Business leaders and technologists alike have latched on to information and, in particular, Big Data, as the next big thing with the phrase “Data is the new oil” popping up all over the place.
These comments are based on the simple fact that information volumes are growing exponentially, particularly in the realm of social media and the Internet.” Surely!”, the pundits claim. “Surely, with all this insight out there it must be possible to drive massive commercial benefits – for marketing, for sales, for Research and Development.”
In practice, poor data quality already has a significant impact on business’ ability to function. A simple example, many corporations still function as groups of business units – each with their own systems, data stores and processes. Customer master and behavioral records can be split across business units, product systems or accounts.
This kind of siloed approach makes it difficult, if not impossible, to gain an accurate, enterprise level view of customer spending habits, total value, or, in many cases, even a consistent view of standard information such as telephone number or address, as clients may update one system with more recent details but neglect to update others.
Small wonder, then, that companies struggle to gain an accurate understanding of customer behavior, in spite of millions spent on business analytics and reporting tools. Adding large volumes of poor quality Internet feeds to this mess exacerbates the problem!

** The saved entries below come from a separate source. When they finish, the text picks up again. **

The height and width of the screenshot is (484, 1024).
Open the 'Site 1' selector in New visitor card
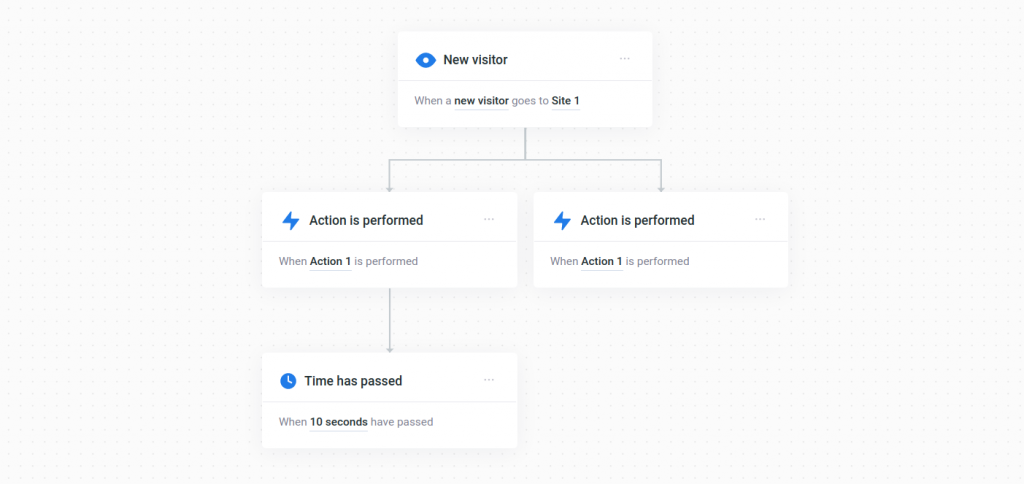coord(566,101)
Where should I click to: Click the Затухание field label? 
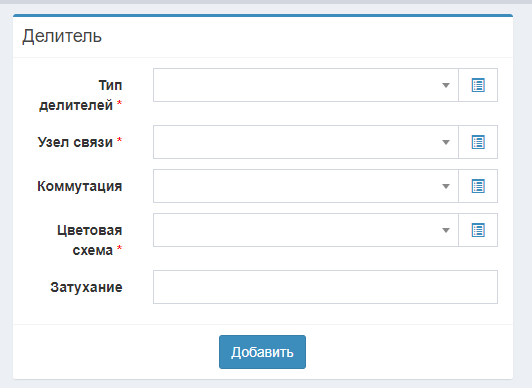click(87, 287)
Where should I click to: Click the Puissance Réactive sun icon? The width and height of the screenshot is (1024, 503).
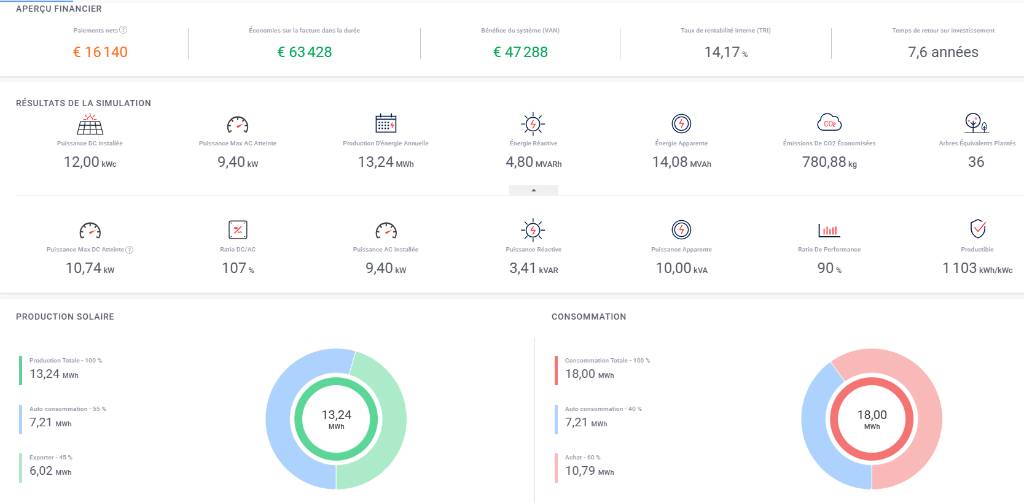tap(533, 229)
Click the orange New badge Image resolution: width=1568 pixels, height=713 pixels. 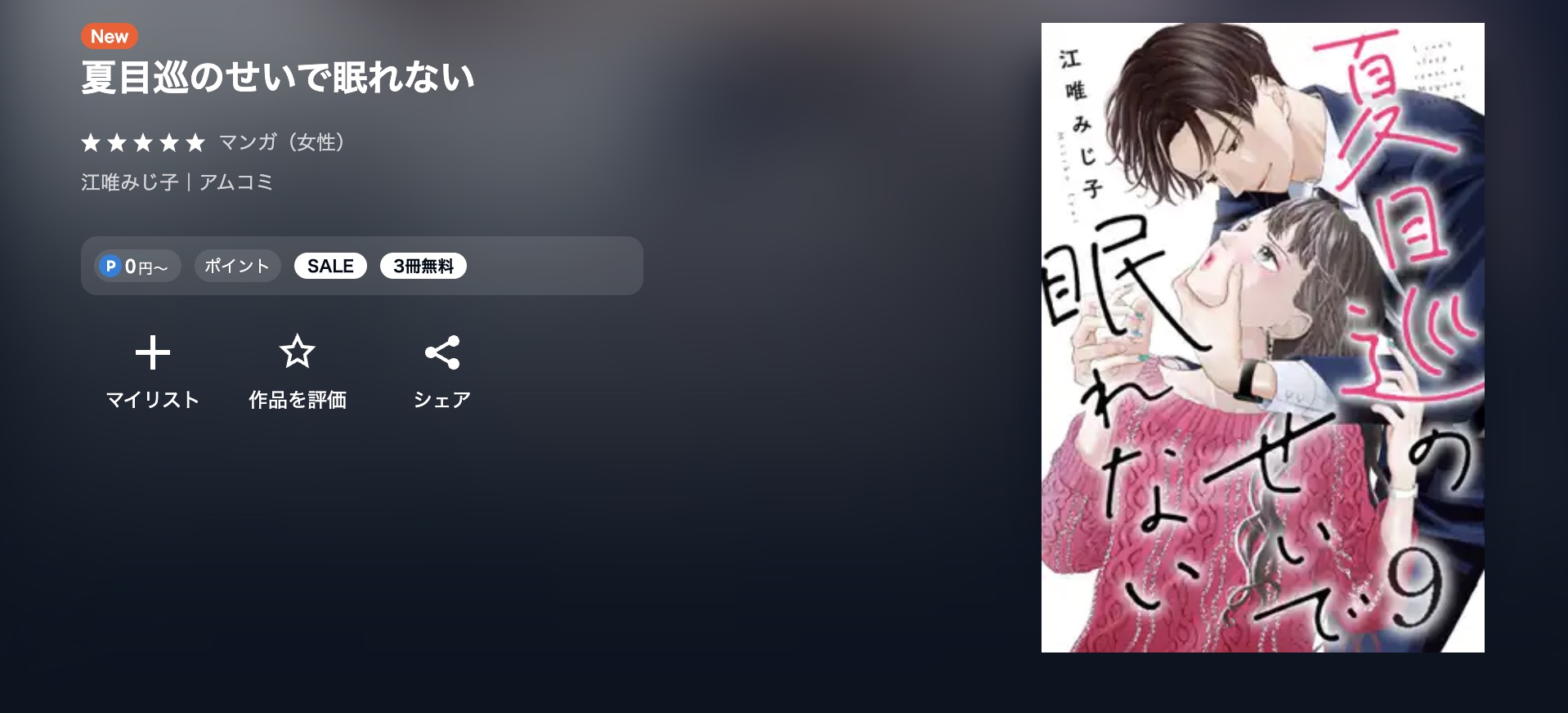[x=110, y=36]
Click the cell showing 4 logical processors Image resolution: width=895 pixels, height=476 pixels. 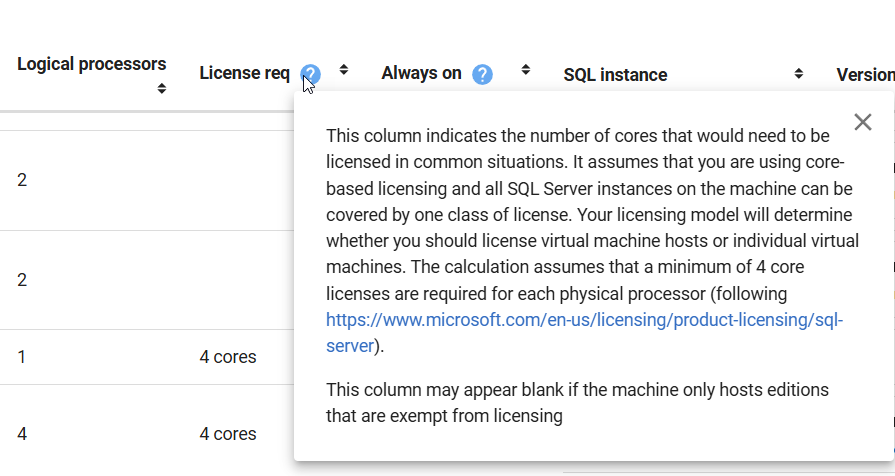(22, 434)
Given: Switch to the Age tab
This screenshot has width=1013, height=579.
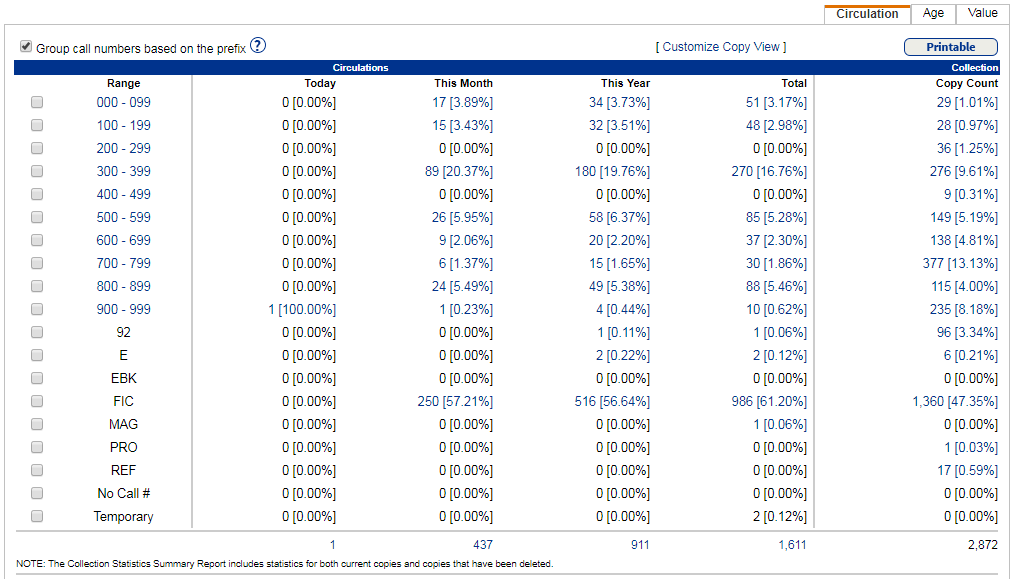Looking at the screenshot, I should tap(933, 13).
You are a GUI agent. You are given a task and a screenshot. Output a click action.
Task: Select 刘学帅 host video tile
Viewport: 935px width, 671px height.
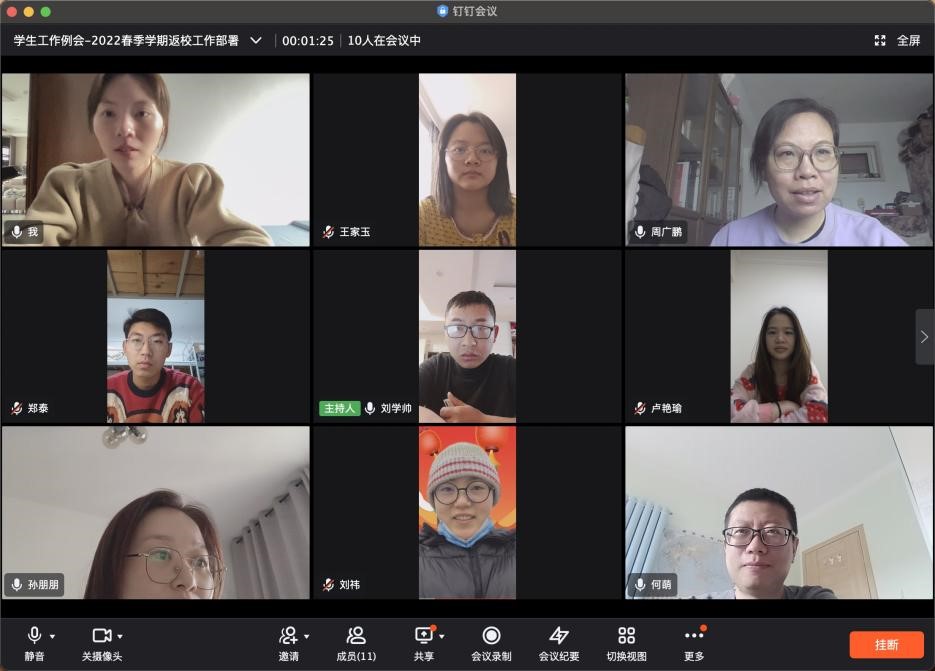pyautogui.click(x=467, y=336)

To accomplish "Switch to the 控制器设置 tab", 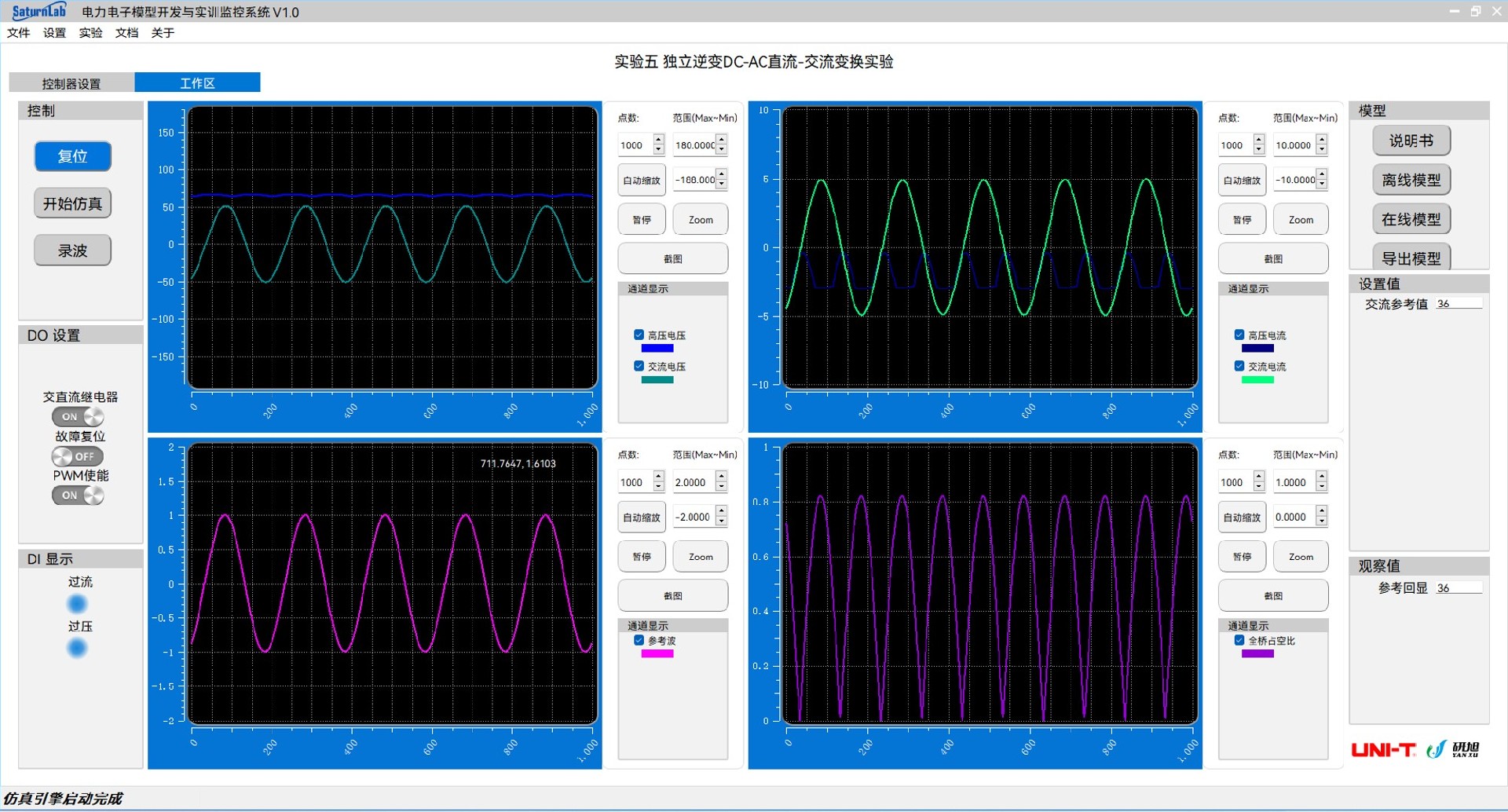I will (71, 83).
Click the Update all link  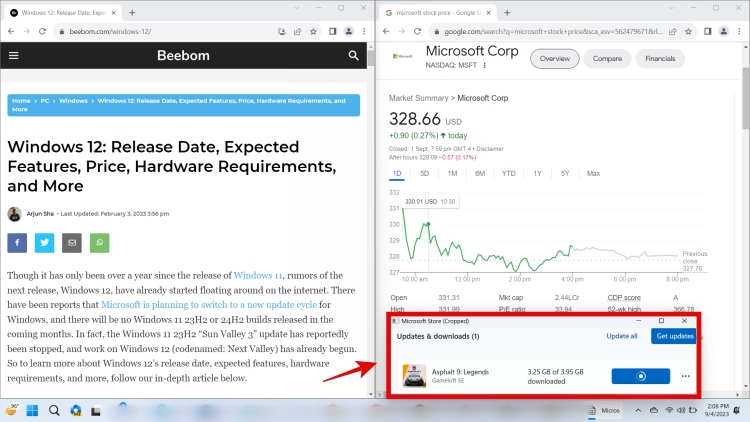(622, 336)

In order to drive value from Big Data companies must achieve two key data quality goals. Firstly, companies must identify relationships between client data held internally, in traditional data stores such as the CRM or Billing systems, and client data held in Big Data sources such as Social Media. For example, short term insurance companies can use driving patterns drawn from vehicle tracking systems, or mobile telephones, to better assess the risk profiles of individual drivers – but only if the link between the driver and the vehicle is clearly understood.
Secondly, companies must cut volumes down to manageable sizes by filtering poor quality and irrelevant sources from their feeds before these enter the organization,or risk overwhelming management and storage costs. The same insurance company should not be interested in the driving behaviour of an uninsured third party, for example,
Historically, companies have struggled to manage data quality, even without the complexities added by trendy, new datasources. An enterprise Data Governance strategy should include a measurable enterprise Data Quality plan, in order to minimse the impact of Big Data on analytics and operations.
Big Data adds an additional challenge – companies must ensure that the goal of increased insight does not put them in breach of privacy legislation. Increasingly, global legislation is intended to protect the rights of individuals, and companies, from the unauthorized use of personal records for purposes for which it was not intended. Companies should ensure that their Data Governance programs are designed to ensure both the appropriate use of information, as well as the quality there of.
Good quality enterprise data is an essential building block for successful analytics, whether for Big Data or otherwise.